"Nie mam żadnej przyjemności pisać ciągle o błędach związanych z szeroko pojętą promocją miasta (wydawnictwa, strona internetowa miasta, herby, flagi itd.) Chciałoby się pisać o ciekawej historii Oleśnicy, która jest ciągle jeszcze niezbadana. Niestety, powstanie kolejnego medalionu na Kolumnie Złotych Godów zmusza mnie do tego. Chciałbym wiedzieć z czyjej winy na tym medalionie jest zbyt dużo błędów heraldycznych i kto powinien zapłacić za usunięcie medalionu z pomnika" - napisał dr Marek Nienałtowski.
Zarzuca on burmistrzowi, że uniemożliwił mu wykonanie kolejnego projektu medalionu w ramach Oleśnickiego Budżetu Obywatelskiego, i postanowiła, że trzy kolejne władze miasta wykonają same. "Gdyby nie jego działanie - już istniałby trzeci medalion i to bez błędów" - uważa historyk Oleśnicy.
W swojej publikacji na olesnica.org. wytyka kilkanaście błędów heraldycznych i historycznych. "Osobiście byłem zaszokowany błędami na medalionie, bo projektantka miała informacje o herbie Solms-Laubach prosto z Muzeum Solms. Ja również projektantce wysłałem swój wstępny projekt herbu, na którym były dobrze widoczne poszczególne składowe elementy herbu. Cieszyłem się, że pojawi się nowy medalion. Myślę, że może projektantce zabrakło czasu, a może były inne naciski na zmianę projektu (musiała mieć zgodę Wojewódzkiego Konserwatora Zabytków)" - stwierdza Nienałtowski.
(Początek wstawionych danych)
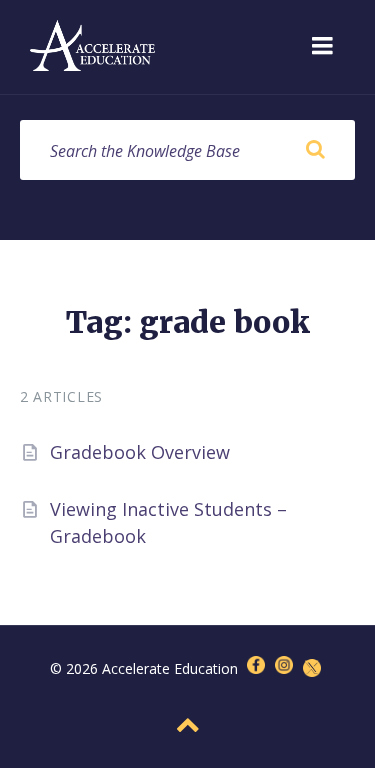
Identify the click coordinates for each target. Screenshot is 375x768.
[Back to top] (188, 725)
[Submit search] (315, 150)
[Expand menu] (322, 47)
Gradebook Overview (140, 452)
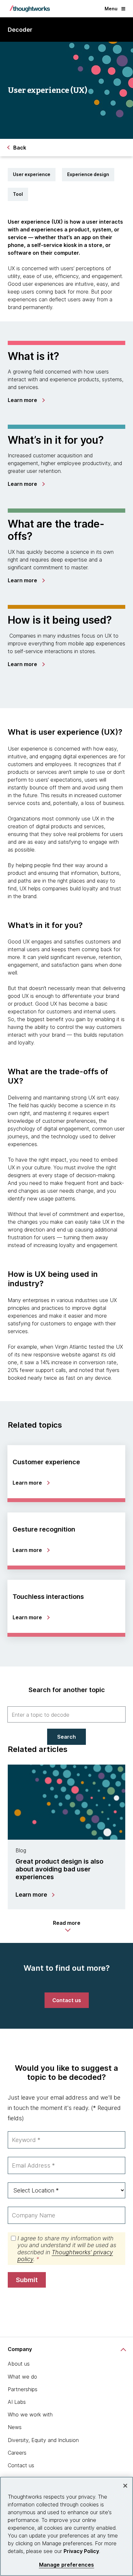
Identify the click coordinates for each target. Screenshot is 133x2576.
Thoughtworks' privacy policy (65, 2256)
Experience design (88, 174)
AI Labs (17, 2402)
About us (19, 2363)
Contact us (21, 2465)
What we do (22, 2376)
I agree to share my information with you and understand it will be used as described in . (66, 2249)
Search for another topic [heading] (66, 1690)
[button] (66, 1926)
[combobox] (66, 1714)
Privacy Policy (81, 2551)
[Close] (125, 2486)
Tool (18, 194)
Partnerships (22, 2389)
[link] (26, 400)
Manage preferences (66, 2565)
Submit (27, 2280)
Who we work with (30, 2414)
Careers (17, 2452)
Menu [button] (111, 8)
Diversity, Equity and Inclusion (43, 2440)
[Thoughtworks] (30, 9)
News (15, 2427)
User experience (31, 174)
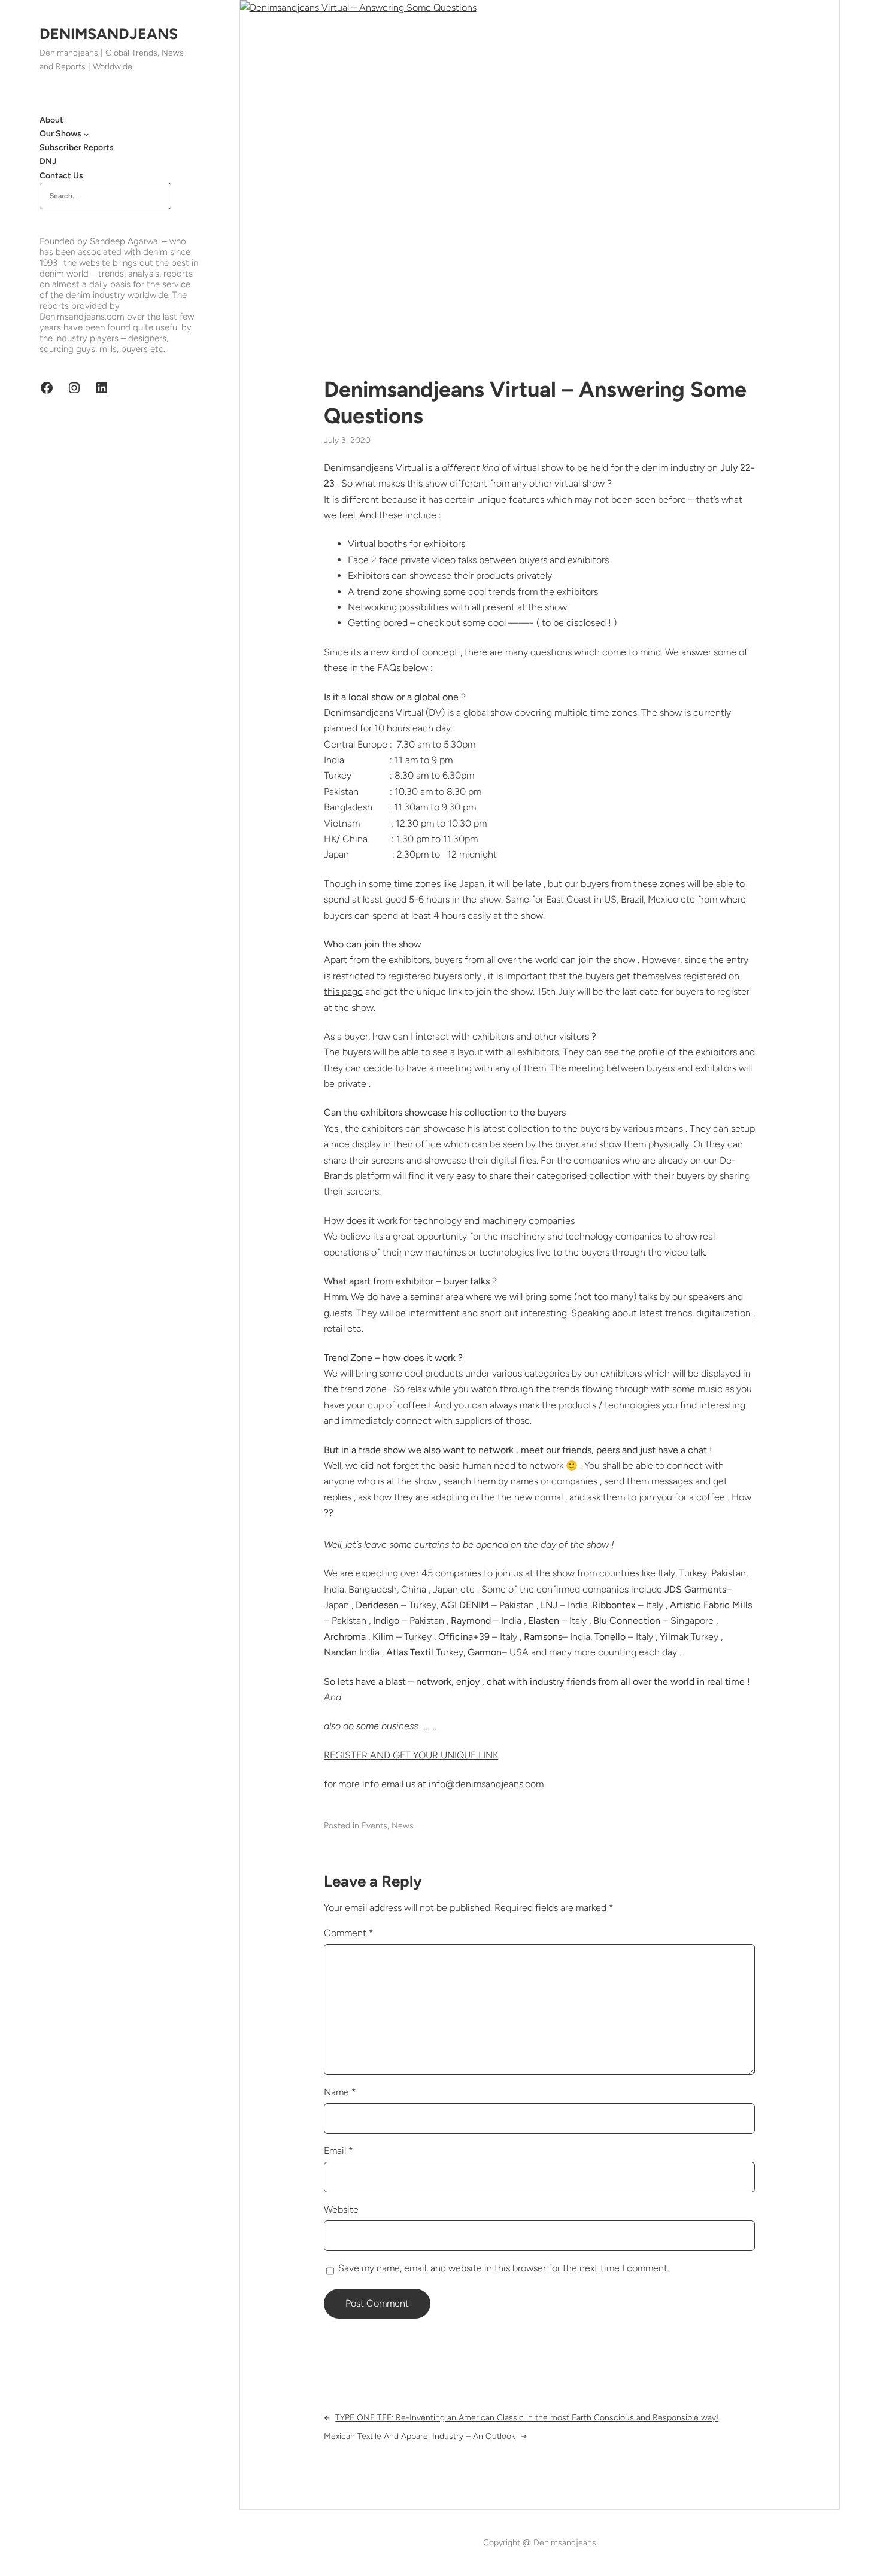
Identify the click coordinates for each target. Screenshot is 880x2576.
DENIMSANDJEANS (109, 33)
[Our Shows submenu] (86, 134)
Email (338, 2150)
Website (341, 2209)
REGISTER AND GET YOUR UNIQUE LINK (411, 1755)
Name (340, 2092)
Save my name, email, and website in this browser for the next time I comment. (503, 2268)
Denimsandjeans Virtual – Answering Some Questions (535, 402)
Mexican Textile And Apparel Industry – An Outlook (419, 2436)
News (403, 1826)
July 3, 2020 (347, 440)
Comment (349, 1933)
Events (374, 1826)
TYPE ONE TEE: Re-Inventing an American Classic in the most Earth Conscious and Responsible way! (526, 2418)
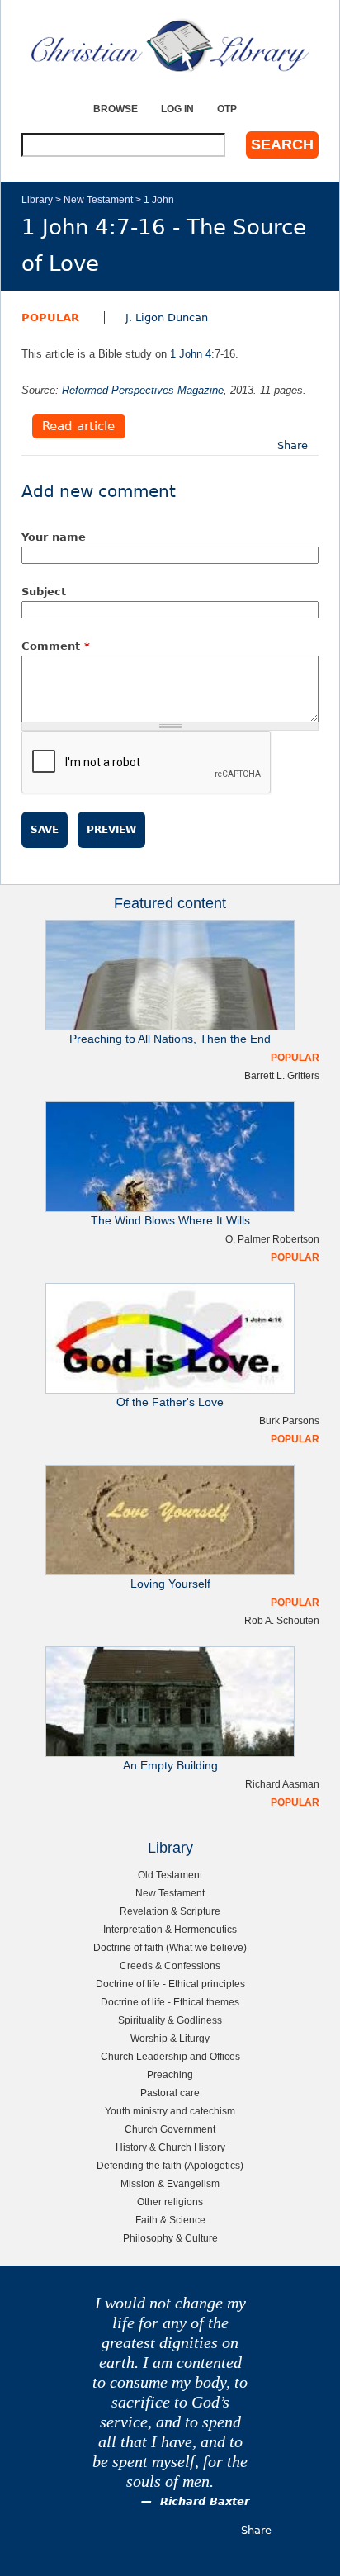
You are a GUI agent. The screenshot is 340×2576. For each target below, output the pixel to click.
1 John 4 (190, 354)
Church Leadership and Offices (170, 2056)
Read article (78, 426)
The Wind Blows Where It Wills (170, 1221)
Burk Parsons (289, 1420)
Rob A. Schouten (281, 1620)
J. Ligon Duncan (166, 317)
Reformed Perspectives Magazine (143, 390)
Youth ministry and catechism (170, 2110)
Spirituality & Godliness (170, 2020)
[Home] (170, 45)
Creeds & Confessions (170, 1965)
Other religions (170, 2201)
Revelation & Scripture (170, 1911)
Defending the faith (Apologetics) (170, 2165)
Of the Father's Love (170, 1402)
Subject (43, 591)
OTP (227, 108)
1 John (159, 199)
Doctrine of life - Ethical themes (170, 2001)
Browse (115, 108)
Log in (177, 108)
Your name (53, 537)
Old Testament (170, 1874)
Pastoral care (170, 2092)
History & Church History (170, 2147)
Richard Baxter (204, 2501)
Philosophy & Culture (170, 2238)
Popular (50, 317)
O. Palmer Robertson (272, 1239)
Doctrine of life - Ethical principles (170, 1983)
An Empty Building (170, 1765)
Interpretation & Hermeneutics (170, 1929)
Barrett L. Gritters (281, 1075)
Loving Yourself (170, 1584)
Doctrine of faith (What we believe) (170, 1947)
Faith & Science (170, 2219)
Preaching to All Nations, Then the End (170, 1039)
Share (292, 445)
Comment (55, 646)
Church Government (170, 2129)
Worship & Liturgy (170, 2038)
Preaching (170, 2074)
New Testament (98, 199)
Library (37, 199)
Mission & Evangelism (170, 2183)
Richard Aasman (282, 1783)
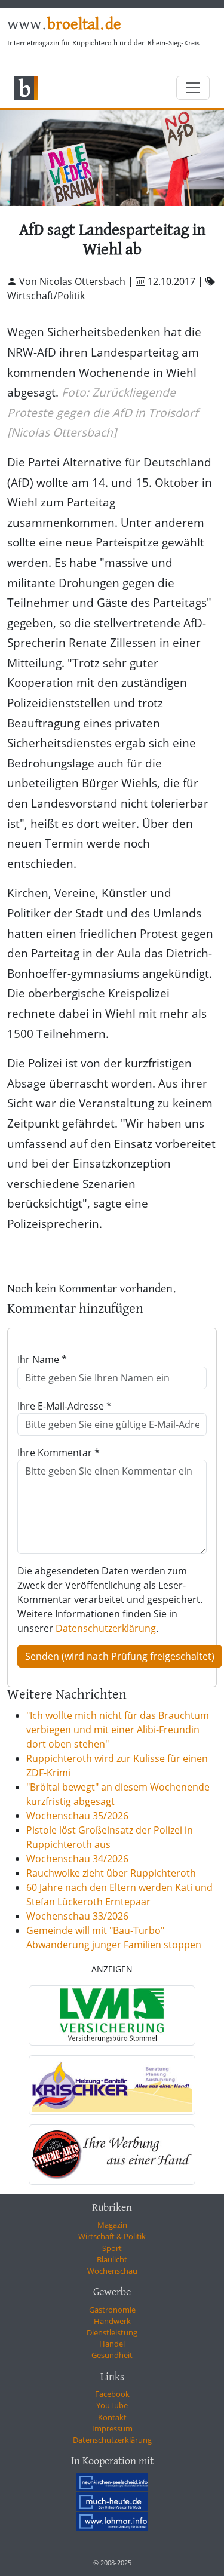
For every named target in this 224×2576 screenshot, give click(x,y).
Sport (112, 2248)
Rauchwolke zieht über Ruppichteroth (111, 1873)
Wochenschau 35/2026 (77, 1815)
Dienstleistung (112, 2332)
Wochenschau (112, 2270)
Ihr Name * (42, 1359)
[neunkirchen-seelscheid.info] (112, 2481)
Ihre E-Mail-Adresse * (64, 1406)
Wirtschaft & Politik (112, 2236)
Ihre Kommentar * (58, 1452)
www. (64, 25)
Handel (112, 2343)
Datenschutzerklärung (106, 1628)
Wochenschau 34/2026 (77, 1858)
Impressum (112, 2428)
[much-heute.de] (112, 2501)
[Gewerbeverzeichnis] (112, 2015)
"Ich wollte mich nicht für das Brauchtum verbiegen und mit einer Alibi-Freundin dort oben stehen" (117, 1730)
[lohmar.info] (112, 2521)
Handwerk (112, 2321)
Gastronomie (112, 2309)
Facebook (112, 2393)
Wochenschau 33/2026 (77, 1916)
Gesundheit (112, 2355)
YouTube (112, 2405)
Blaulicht (112, 2259)
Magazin (112, 2224)
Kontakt (112, 2417)
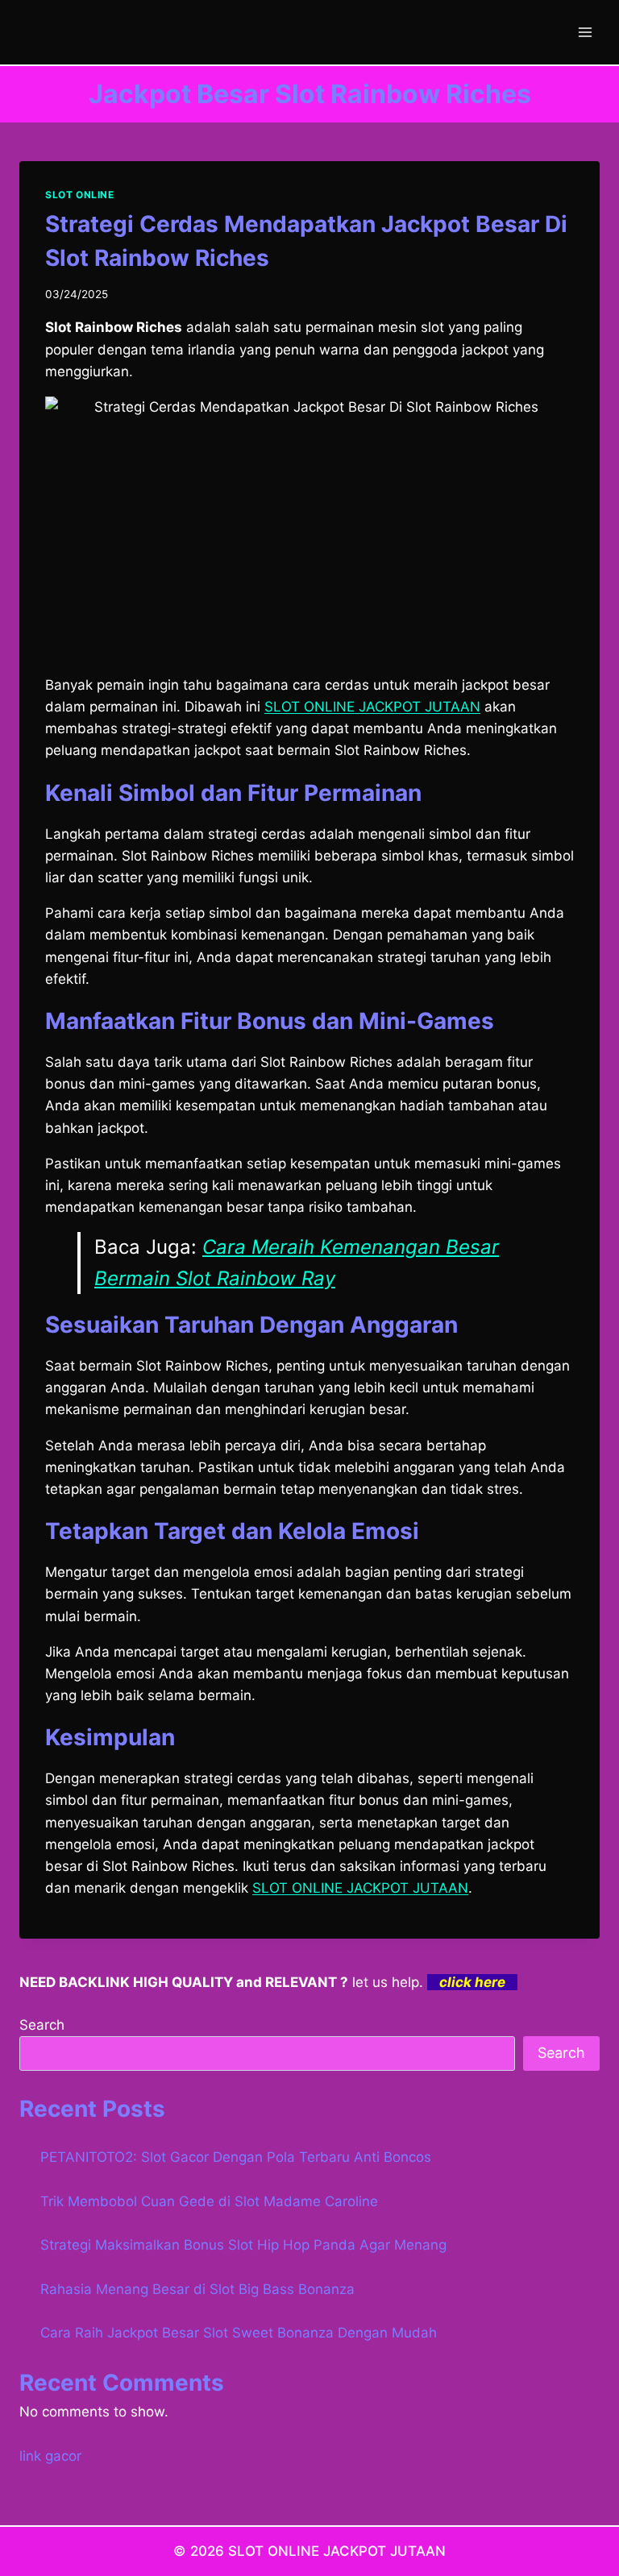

W podsumowaniu ocenia, że medalion nie pokazuje herbu księżnej Marii Zofii z hrabiów Solms-Laubach i dlatego powinien być usunięty z pomnika, a koszty powinny ponieść osoby zlecające, nadzorujące i odbierające wykonaną pracę. Dodaje, iż zdaje sobie sprawę, że medalion nie zostanie zdjęty. "Będzie on ośmieszał Oleśnicę przez wiele wieków. Mam nadzieję, że ta historia trafi do potomnych i będą wiedzieli, kto zawinił w tej sprawie" - konkluduje" - napisała "Panorama Oleśnicka".
A oto komunikat Urzędu Miasta Oleśnicy w tej sprawie:
"W listopadzie br. na kolumnie Złotych Godów odtworzono drugi medalion. Replika przedstawia herb księżnej Marii Sophii Wilhelminy z hrabiów Solms - Laubach. Została zaprojektowana i wykonana prawidłowo.Pojawiły się głosy, że na medalionie jest zbyt dużo błędów heraldycznych. Zapewniamy jednak, że replika jest prawidłowa. Jej projekt został przygotowany przez specjalistów w tej dziedzinie, a Dolnośląski Wojewódzki Konserwator Zabytków we Wrocławiu pozytywnie go uzgodnił i udzielił pozwolenia na wykonanie repliki medalionu w aktualnej wersji. W przyszłości nadal będziemy korzystać z usług zaufanych autorytetów".
A to replika Marka Nienałtowskiego:
"Na stronie UM Oleśnica ukazała się informacja jakoby medalion nie posiada błędów. Typowe kłamstwo Urzędu Miasta Oleśnicy. Herb, który odbiega od istniejących ilustracji herbu Solms-Laubach i herbu, który Muzeum Solms przekazało projektantce! Herb, który odbiega od rzeźby z kościoła św. Katarzyny w Bierutowie. Zaskakuje mnie dziwna w tym rola Wojewódzkiego Dolnośląskiego Konserwatora Zabytków.
Chciałbym poznać opinię "zaufanych autorytetów". Przez 15 lat żaden autorytetet nie zabierał głosu w sprawie tego herbu. Sądząc po błędach - "autorytety" nie znają nawet ABC Małego Heraldyka, nie widzieli Pomnika Złotych Godów, nawet jego zdjęć na tej stronie. Medalion jest objawem dalszej głupoty promocyjnej Oleśnicy. Osoby mające wiedzę są na czarnej liście burmistrza Bronsia. Osoby niemające żadnej wiedzy decydują o promocji".